• Pol. Arch. Med. Wewn. · Nov 2021

    Randomized Controlled Trial

    Optimal medical therapy in patients with stable coronary artery disease in Poland. The ISCHEMIA Trial experience.

    • Radosław Pracoń, Marcin Demkow, Rebecca Anthopolos, Tomasz Mazurek, Jarosław Drożdż, Adam Witkowski, Grzegorz Gajos, Piotr Pruszczyk, Marek Roik, Krystyna Łoboz-Grudzień, Maciej Lesiak, Krzysztof Reczuch, Zbigniew Kalarus, Karolina Kryczka, Jan Henzel, Edyta Kaczmarska-Dyrda, Jakub Maksym, Szymon Jonik, Jan Krekora, Małgorzata Celińska-Spodar, Joanna Jaroch, Magdalena Łanocha, Mariola Szulik, Hanna Szwed, and Witold Rużyłło.
    • Department of Coronary and Structural Heart Diseases, National Institute of Cardiology, Warsaw, Poland. radek.m.pracon@gmail.com
    • Pol. Arch. Med. Wewn. 2021 Nov 30; 131 (11).

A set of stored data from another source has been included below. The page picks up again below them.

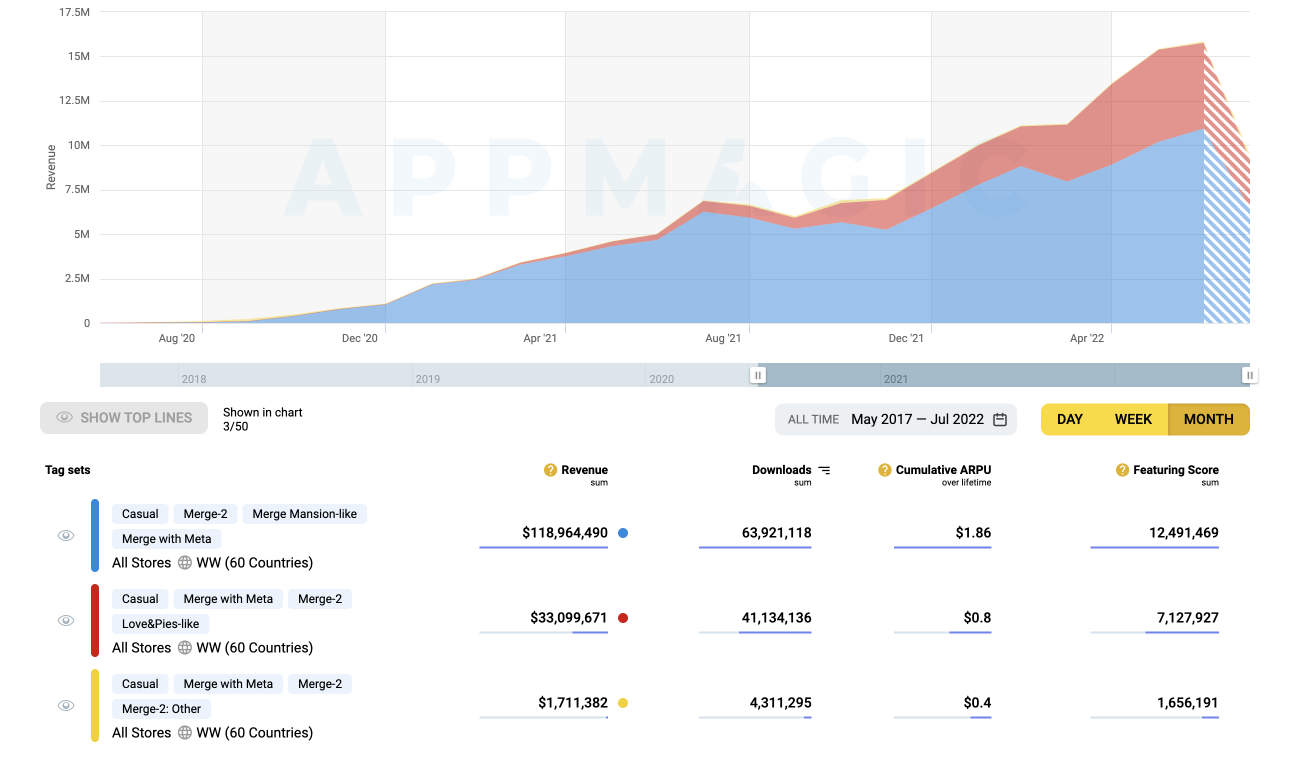Click globe icon in Merge-2: Other row

coord(185,733)
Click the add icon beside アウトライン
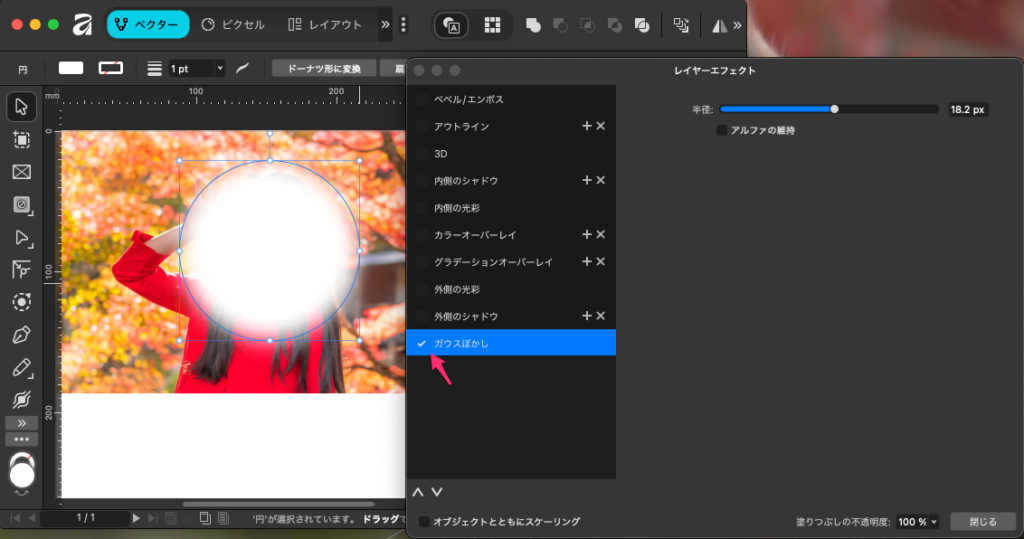Screen dimensions: 1024x539 pos(587,126)
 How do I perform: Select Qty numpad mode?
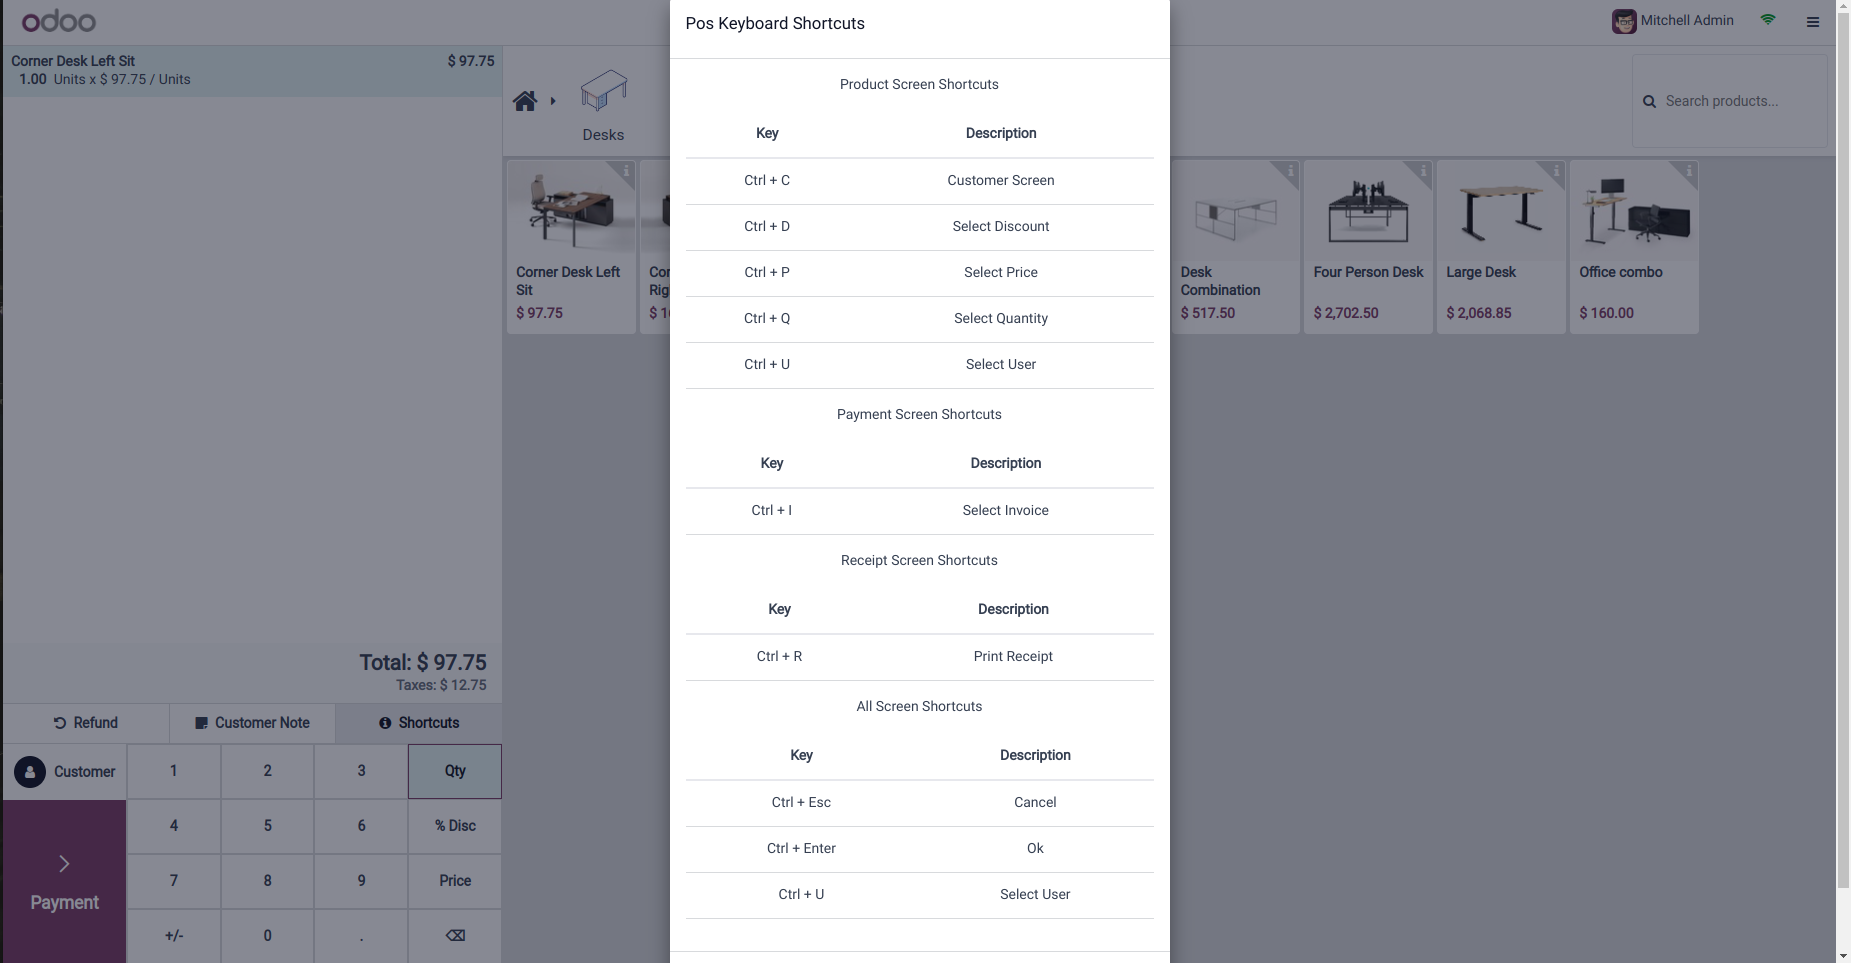coord(455,771)
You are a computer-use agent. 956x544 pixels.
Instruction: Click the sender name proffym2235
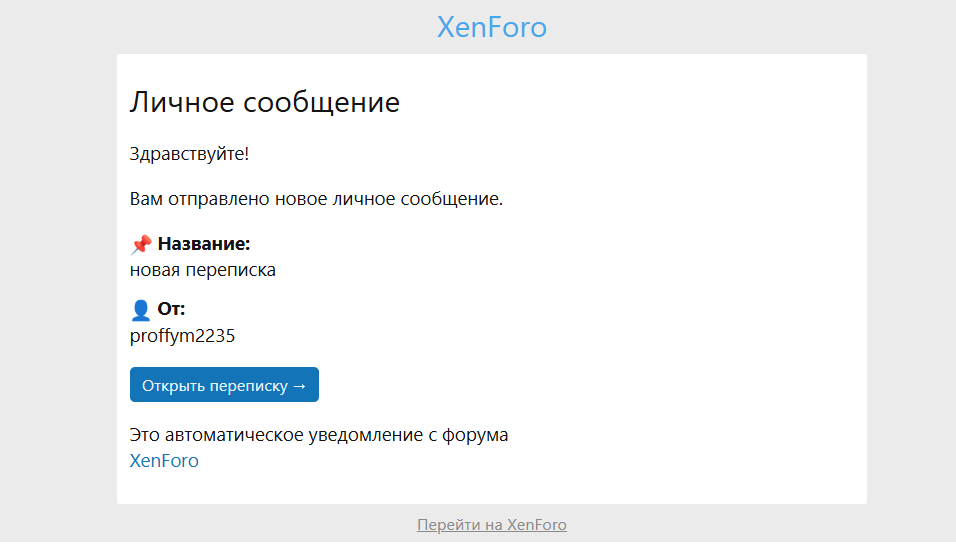tap(182, 336)
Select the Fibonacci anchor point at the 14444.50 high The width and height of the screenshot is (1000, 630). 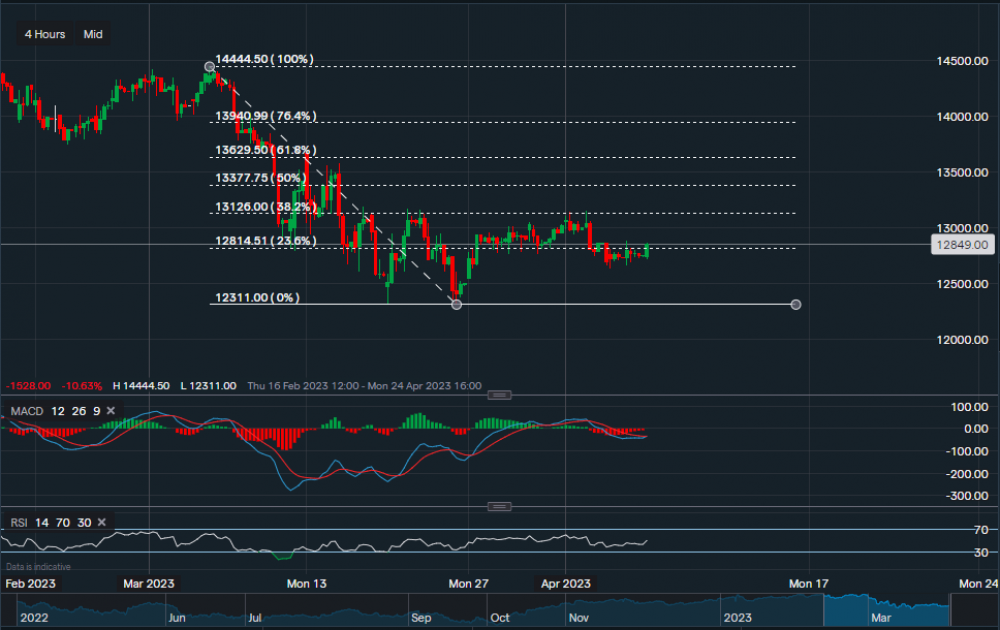(209, 67)
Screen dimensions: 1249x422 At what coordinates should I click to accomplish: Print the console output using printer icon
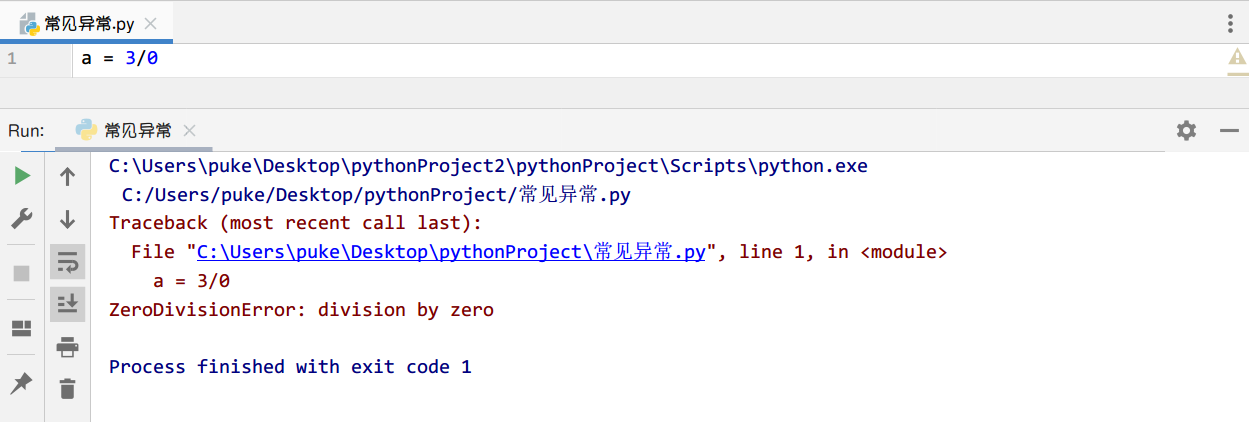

    AbstractIntroduction: Optimal medical therapy (OMT) is the cornerstone of treatment for stable coronary disease with the ISCHEMIA trial showing similar outcomes using OMT with or without an initial invasive approach. Objectives: To describe OMT goal attainment in Polish ISCHEMIA participants compared with other countries. Patients and methods: Among 5179 trial participants, 333 were randomized in Poland. The median follow-up was 3.2 years. OMT targets were: not smoking, high-intensity statin therapy, low-density lipoprotein cholesterol (LDL-C) of less than 70 mg/dl, systolic blood pressure of less than 140 mm Hg, aspirin therapy, and ACEI / ARB, and β-blocker therapy if indicated. Results: Compared with 36 other countries, at randomization, patients in Poland were older (67 [62–75] y vs 65 [58–71] y); P <⁠0.001), more often female (30% vs 22%; P = 0.002), with a longer history of angina (3 [1–9] y vs 1 [0–3] y; P <⁠0.001), and there were more cases of prior myocardial infarction (32% vs 18%; P <⁠0.01) and revascularization (PCI, 40% vs 19%; CABG, 11% vs 3%; P <⁠0.001 for both). The number of OMT goals attained increased from baseline to follow-up visits (5 [4–5] vs 6 [5–6]; P <⁠0.001) in Poland and other countries alike (P = 0.89 vs P = 0.14). In Poland, significant improvements were achieved regarding high-intensity statin therapy (27% vs 50%), LDL-C <⁠70 mg/dl (29% vs 65%), and systolic blood pressure of less than 140 mm Hg (63% vs 81%) (P <⁠0.001 for all), whereas not-smoking (89% vs 89%), aspirin (90% vs 88%), ACEI / ARB (93% vs 95%), and β-blocker therapy (94% vs 90%) remained high. Conclusions: With regular surveillance and contemporary medical therapy, high OMT goal attainment was achievable among the participants of the ISCHEMIA trial in Poland relative to other countries. There is still room for improvement in LDL-C and blood pressure management.